Kelly Looking For Improvement

From pass protection by inside linebackers to punting, No. 11 Notre Dame pieced together its most complete game of the young season last Saturday against Michigan State to improve to 3-0. Head coach Brian Kelly said the name of the game moving forward is execution, particularly on offense.

“We had too many opportunities to put points on the board and to get the kind of production we need,” Kelly said Sunday. “A lot of it is in the quarterback's development. Again, [Everett Golson] did some really good things. But we've got a long way to go. He needs to continue to stay on task, Everett, and continue to develop each and every week.

“There are a lot of things. We are so far from where we need to be offensively. I think a lot of it is just in the stuff that we're doing right now. We don't need to extend the playbook any deeper.”

It was a tough night for Irish tight ends against the Spartans. Senior Tyler Eifert led Notre Dame with eight catches for 120 yards and a touchdown heading into the contest, but didn’t register a catch, nor did backups Ben Koyack and Troy Niklas. Both sophomores have been asked to primarily block, but had had one reception in each of the first two games.

“I think [he needs] just more of a consistent approach,” Kelly said of Koyack. “He does some really good things. He's a young guy. He really has to be focused on the little things during the week. He's coming. We need him. We desperately need him to play for us at a higher level.

“He's getting better. He cares. He's got to be more consistent at the position, in particular blocking. That's what we ask him to do for us. He's committed. He's a good teammate. He's just got to continue to grow, and he is each and every week.”

Making an already difficult day for MSU that much harder was the continued excellence from Irish senior punter Ben Turk. In 2011, Turk had six games where he finished with an average below 40 yards, with the first two games against South Florida and Michigan his worst outings of the year, with averages of 34.2 and 33.5, respectively. His performances fluctuated the rest of the season and ended with a 40.3 average on 53 attempts.

Turk’s averaging 41.5 yards per boot through three games this fall, and in the third quarter alone versus the Spartans, he collected kicks of 53 and 50 yards — the first time he had registered a punt at least 50 yards since his 55-yarder against Boston College on No. 19, 2011.

“Our special teams played a large role in flipping the field,” Kelly said. “I think Michigan State had average starting field position at the 20-yard line. That was absolutely crucial to the success we had. I think you need all three phases if you're going to win a game on the road against Michigan State.
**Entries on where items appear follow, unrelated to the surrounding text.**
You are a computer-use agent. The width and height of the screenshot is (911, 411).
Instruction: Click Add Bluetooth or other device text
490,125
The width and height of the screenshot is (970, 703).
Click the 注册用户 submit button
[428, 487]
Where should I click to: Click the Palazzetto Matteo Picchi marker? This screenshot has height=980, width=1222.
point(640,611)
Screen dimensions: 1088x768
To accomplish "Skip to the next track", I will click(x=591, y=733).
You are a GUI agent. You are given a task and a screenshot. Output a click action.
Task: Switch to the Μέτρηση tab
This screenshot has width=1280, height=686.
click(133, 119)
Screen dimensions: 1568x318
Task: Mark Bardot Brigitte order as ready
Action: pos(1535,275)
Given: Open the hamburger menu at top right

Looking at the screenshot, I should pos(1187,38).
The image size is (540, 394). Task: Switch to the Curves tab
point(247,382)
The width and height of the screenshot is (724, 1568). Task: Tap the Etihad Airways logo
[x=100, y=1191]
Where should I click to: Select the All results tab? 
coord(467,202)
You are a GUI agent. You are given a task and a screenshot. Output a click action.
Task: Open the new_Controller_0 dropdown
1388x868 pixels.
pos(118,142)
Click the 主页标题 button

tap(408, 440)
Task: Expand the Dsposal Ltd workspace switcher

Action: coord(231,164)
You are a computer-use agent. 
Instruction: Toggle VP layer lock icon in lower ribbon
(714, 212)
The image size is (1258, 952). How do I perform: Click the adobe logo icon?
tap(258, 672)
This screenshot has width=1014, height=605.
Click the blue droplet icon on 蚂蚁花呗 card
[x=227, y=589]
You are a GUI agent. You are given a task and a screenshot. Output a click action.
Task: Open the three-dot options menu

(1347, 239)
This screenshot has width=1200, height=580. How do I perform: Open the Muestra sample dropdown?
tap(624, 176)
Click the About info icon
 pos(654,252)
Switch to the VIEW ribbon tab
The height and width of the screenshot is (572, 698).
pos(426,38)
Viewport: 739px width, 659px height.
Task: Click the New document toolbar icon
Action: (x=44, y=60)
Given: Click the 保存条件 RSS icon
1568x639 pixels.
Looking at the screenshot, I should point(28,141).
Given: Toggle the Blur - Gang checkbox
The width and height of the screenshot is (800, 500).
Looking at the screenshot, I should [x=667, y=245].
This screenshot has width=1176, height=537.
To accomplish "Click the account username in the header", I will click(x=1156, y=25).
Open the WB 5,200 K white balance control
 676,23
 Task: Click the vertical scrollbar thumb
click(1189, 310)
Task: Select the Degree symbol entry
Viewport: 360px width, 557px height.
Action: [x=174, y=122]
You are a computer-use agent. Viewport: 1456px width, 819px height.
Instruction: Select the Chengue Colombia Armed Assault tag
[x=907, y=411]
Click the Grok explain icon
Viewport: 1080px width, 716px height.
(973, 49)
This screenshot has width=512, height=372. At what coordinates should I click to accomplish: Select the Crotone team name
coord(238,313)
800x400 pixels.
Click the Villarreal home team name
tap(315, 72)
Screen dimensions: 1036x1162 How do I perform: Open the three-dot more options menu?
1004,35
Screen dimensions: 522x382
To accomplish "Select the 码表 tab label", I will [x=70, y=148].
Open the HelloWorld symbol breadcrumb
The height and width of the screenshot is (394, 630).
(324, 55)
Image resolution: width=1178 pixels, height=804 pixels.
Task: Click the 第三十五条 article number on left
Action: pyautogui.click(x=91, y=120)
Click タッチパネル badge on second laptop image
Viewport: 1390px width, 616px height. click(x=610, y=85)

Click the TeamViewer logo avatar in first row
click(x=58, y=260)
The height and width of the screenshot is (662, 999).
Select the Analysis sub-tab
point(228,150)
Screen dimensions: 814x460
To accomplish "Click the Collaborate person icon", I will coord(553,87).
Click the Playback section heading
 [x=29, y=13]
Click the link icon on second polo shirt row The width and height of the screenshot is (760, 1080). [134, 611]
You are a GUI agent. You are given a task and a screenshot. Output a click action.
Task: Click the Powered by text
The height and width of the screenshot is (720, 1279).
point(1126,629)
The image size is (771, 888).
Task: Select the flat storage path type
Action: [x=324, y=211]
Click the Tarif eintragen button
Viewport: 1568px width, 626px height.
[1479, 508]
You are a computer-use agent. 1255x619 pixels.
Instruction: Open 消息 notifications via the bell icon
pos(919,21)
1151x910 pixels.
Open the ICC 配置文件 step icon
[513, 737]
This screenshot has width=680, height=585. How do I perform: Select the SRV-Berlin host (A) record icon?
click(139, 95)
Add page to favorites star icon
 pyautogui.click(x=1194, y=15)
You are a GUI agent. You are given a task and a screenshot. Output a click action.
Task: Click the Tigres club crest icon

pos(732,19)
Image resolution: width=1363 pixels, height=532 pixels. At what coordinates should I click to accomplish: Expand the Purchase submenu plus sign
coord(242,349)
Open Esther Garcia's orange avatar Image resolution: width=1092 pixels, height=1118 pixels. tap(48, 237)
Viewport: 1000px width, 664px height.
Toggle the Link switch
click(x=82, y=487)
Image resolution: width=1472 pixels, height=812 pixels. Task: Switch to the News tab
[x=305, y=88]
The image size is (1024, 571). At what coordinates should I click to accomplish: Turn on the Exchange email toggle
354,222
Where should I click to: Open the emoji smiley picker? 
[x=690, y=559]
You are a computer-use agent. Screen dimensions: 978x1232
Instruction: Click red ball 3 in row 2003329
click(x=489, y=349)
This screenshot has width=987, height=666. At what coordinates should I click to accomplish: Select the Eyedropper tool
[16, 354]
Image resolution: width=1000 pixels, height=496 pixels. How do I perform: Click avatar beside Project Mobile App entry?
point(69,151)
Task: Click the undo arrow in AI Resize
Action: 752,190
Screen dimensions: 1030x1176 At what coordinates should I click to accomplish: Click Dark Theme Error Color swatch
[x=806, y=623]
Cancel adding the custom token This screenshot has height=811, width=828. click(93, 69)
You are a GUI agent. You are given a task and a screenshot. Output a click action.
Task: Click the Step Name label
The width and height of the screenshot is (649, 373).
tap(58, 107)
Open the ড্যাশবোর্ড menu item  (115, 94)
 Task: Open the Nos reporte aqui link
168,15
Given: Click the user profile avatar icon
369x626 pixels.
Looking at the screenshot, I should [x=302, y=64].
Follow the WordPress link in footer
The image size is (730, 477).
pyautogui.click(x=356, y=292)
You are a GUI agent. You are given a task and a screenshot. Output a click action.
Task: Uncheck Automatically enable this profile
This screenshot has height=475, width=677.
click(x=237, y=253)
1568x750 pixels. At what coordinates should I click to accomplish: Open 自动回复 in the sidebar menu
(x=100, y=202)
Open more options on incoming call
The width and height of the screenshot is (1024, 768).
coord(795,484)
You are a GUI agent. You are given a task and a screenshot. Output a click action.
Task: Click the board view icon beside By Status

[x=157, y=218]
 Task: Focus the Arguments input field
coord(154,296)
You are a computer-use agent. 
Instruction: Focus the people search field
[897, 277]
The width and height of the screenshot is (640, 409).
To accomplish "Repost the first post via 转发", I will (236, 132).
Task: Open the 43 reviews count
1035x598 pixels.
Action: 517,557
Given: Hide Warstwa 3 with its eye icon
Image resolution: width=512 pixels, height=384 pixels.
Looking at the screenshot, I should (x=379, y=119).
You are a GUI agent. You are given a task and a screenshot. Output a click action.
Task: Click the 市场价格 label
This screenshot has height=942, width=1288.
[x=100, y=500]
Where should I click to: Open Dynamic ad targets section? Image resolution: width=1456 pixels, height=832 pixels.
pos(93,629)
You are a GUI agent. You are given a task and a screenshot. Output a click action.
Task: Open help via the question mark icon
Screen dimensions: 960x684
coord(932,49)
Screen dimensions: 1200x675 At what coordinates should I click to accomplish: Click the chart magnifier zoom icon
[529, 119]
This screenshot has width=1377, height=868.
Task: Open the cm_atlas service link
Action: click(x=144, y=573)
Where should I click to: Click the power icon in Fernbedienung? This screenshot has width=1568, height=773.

“He's progressed. I think we all saw signs of that at the end of last year. I think he had a great off season. His mind has been so focused on being consistent. We're getting that kind of play from him.”

Notre Dame sophomore placekicker Kyle Brindza, who didn’t attempt a field goal last year but is four-of-five in 2012, did his part as well, including kickoffs.

“Obviously Kyle Brindza, as well, in terms of kicking the ball out of the end zone,” Kelly added. “I think he was four for five on kickoffs that went out of the back of the end zone, and of course the field goals. So our two specialists have really impacted the football game.”

The Irish defensive secondary took another hit Saturday with the loss of starter, co-captain and fifth-year senior safety Jamoris Slaughter, who was lost for the year with an Achilles tendon tear — the same malady that cost junior cornerback Lo Wood a chance to start for the first time. Slaughter, who had 98 career tackles in 39 games, is to have surgery at some point this week.

“You lose a Jamoris Slaughter, you're losing an ‘A’ player,” Kelly said. [Sophomore] Matthias [Farley] is certainly not at the level yet of a Jamoris Slaughter. He's got to continue to develop. But we have a lot of confidence and trust in him. He'll be getting a lot of work back there. So we'll have to continue to develop him. But we have a lot of confidence in him.”